The move away from so-called fee-for-service medicine is a central, if little recognized, goal of the Affordable Care Act, which the president signed five years ago.
Most experts believe that this shift is crucial to improving the quality of care that patients receive, while also restraining costs at a time when millions of baby boomers will be entering the nation’s primary insurance program for the elderly.
Under the goals announced Monday, Medicare will make 30 percent of its direct payments to doctors, hospitals and other providers through alternative payment models by next year, up from nearly nothing four years ago.
These models include bonuses for doctors to coordinate patients’ care and programs that set a budget for patient care and reward physician practices, hospitals and others who deliver the care under budget while achieving good outcomes for patients.
By 2018, half of Medicare’s direct payments to providers should be through such models, according to the federal Department of Health and Human Services.
In 2014, about 20 percent of direct payments in the fee-for-service Medicare system are made through alternative models, the agency reported.
“Today’s announcement is about improving the quality of care we receive when we are sick, while at the same time spending our health care dollars more wisely,” Health and Human Services Secretary Sylvia M. Burwell said.
The Obama administration did not provide a detailed plan for how this rapid transition would be accomplished. But many of the changes are already underway, spurred in part by the federal health law, which set up experiments designed to change the way that Medicare pays medical providers. Several of these experiments have already yielded substantial savings while improving the quality of care.
Similar changes are underway in the private sector, where commercial insurers and major employers are also investing in new payment models.
Administration officials said Monday that expansion of the existing Medicare programs probably will be sufficient to meet the new targets. They also plan to develop new programs and increase coordination with private insurers and state governments, which insure millions of the nation’s poorest residents through their Medicaid programs.
The new goals were broadly hailed by consumer advocates, leading medical providers and insurance industry officials.
“Today’s announcement will be remembered as a pivotal and transformative moment in making our health care system more patient- and family-centered,” said Debra L. Ness, president of the National Partnership for Women & Families, a leading consumer advocacy group.
Dr. Douglas E. Henley, chief executive of the American Academy of Family Physicians, also applauded the goals, calling Monday a “bless-your-heart day.”
Medicare will spend more than $600 billion this year to provide medical insurance to some 50 million elderly and disabled Americans.

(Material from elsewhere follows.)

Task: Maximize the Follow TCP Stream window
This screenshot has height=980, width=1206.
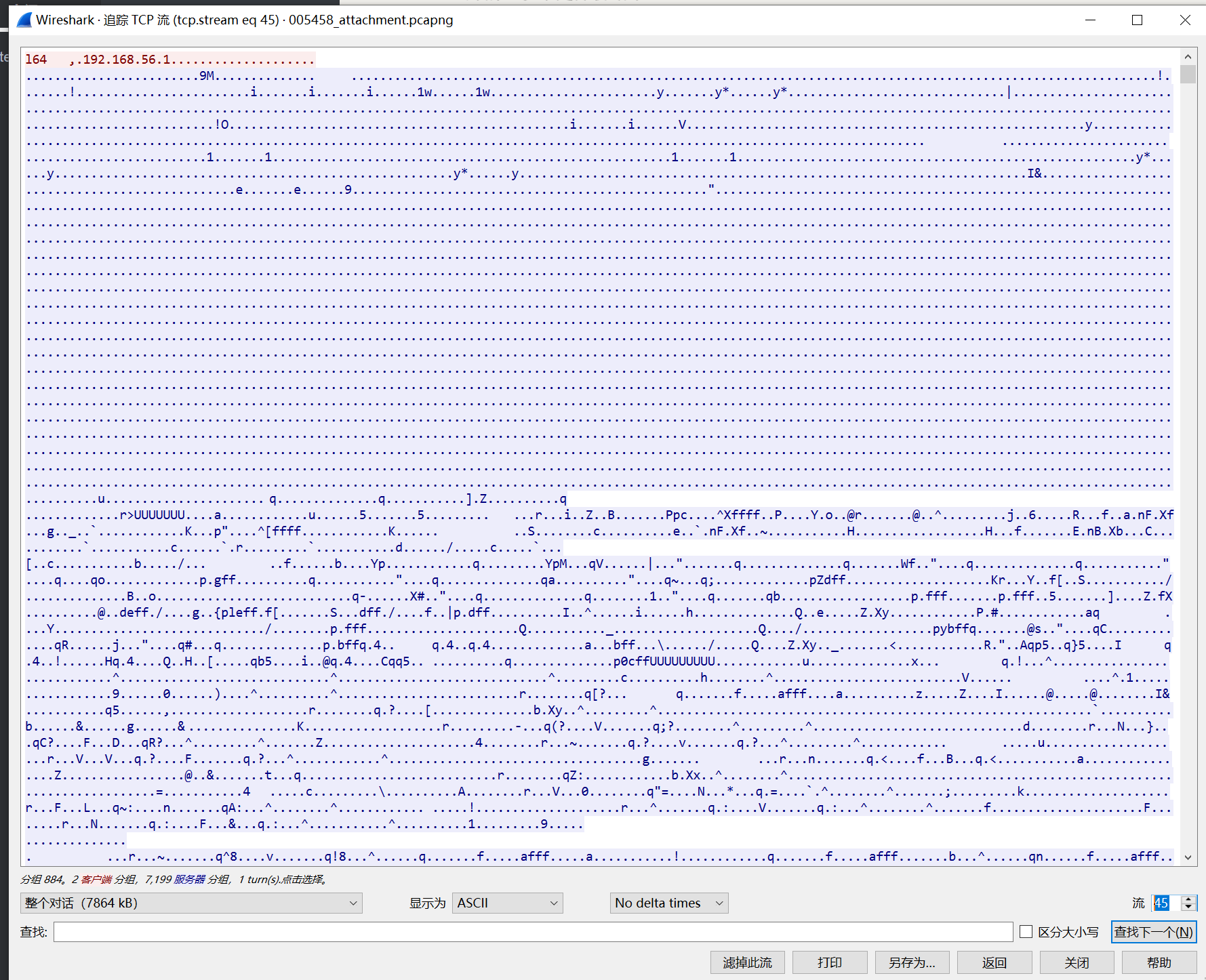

About a quarter of Medicare beneficiaries receive insurance through a private Medicare Advantage plan; some of these plans already use alternative payment methods designed to reward better-performing doctors and hospitals.
But the majority of Medicare beneficiaries are still in what is called the fee-for-service system, a model that reimburses doctors and hospitals based on the number of patient visits, tests and procedures they bill for.
This system has long been criticized for encouraging doctors and others to simply do more, rather than rewarding medical providers who prevent complications and help their patients recover more quickly so they don’t need further care.